While it only applies to unincorporated areas of the county, a new law just passed by the San Mateo County Board of Supervisors will make it a misdemeanor to refuse shelter if you’re homeless.
San Mateo County has nowhere near the degree of homelessness of San Francisco and Oakland, and the county even declared an (unfulfilled) goal of eliminating homelessness in 2022. According to that year’s Homeless Point-In-Time Count, there were 1,800 unhoused people in the county (they did their 2024 count last week, though the results are not yet available). And the county’s recent $33 million purchase of a La Quinta Inn as a Project Homekey shelter for the homeless just survived a legal challenge.
Unlike San Francisco, San Mateo County actually has enough beds to provide shelter to those without. Of course, not everyone takes that offer. But Bay Area News Group reports that the San Mateo County Board of Supervisors just passed a law making it illegal for unhoused people to refuse shelter.
Such people would not immediately be jailed, and the charge is only a misdemeanor. “There is a lot of outreach first, and a lot of work will be done by homeless outreach teams first,” San Mateo County Attorney John Nibbelin told the News Group. “You’d have a lot of contact before we reach a point where we’d have to invoke the ordinance.”
And it’s more of a “two strikes” law. That is, a person would not be charged unless they have declined shelter twice, and been issued two written warnings. San Mateo County District Attorney Stephen Wagstaffe said the goal is “not to incarcerate,” and that rather than charging people, his office would send them into what he calls a “misdemeanor diversion program.”
While this seems like a significant law, the reality is that it hardly applies to anyone.
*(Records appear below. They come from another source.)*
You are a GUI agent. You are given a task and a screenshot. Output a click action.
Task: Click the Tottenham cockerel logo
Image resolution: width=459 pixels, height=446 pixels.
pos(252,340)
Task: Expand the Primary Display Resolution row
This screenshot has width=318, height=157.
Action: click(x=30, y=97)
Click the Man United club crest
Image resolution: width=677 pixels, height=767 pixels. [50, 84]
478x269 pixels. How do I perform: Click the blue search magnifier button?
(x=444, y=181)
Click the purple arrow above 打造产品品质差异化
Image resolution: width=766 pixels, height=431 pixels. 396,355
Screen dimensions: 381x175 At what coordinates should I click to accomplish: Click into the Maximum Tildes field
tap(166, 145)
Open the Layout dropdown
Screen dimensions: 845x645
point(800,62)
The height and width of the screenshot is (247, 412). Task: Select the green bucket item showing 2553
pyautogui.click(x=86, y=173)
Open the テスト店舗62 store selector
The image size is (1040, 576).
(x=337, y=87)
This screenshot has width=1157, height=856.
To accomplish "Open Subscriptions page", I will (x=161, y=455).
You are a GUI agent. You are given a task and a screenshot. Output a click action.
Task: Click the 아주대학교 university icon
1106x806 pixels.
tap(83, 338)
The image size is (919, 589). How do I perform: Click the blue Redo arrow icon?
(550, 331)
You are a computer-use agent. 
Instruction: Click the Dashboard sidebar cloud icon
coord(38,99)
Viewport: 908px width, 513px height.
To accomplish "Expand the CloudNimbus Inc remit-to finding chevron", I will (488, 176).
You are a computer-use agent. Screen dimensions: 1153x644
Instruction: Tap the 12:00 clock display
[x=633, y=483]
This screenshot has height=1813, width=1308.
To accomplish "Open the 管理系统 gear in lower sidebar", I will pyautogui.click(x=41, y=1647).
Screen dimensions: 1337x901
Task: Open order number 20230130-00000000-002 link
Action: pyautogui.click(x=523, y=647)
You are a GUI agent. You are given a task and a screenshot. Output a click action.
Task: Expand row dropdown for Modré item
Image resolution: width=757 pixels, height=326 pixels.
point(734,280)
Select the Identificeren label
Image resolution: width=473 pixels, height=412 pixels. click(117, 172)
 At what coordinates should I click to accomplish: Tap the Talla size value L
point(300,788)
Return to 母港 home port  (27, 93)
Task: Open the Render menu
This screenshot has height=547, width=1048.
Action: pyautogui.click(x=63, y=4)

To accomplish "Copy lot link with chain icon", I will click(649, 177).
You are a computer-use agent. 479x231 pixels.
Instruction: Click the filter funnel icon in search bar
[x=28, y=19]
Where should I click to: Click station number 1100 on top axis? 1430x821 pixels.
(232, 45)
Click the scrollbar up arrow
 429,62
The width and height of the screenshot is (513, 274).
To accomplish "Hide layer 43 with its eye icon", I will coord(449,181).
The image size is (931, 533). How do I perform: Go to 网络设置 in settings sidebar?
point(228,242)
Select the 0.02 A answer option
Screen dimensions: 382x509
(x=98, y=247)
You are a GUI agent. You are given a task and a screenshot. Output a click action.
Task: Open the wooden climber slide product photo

The law only affects the unincorporated parts of San Mateo County (this map shows where those areas are). And the Bay Area News Group estimates that there are only about 100 unsheltered individuals in the unincorporated areas of San Mateo County, or about 5% of the county’s overall homeless population. The rest are in cities like San Mateo itself, and subject to those cities' ordinances.
The new law will take effect at the end of February.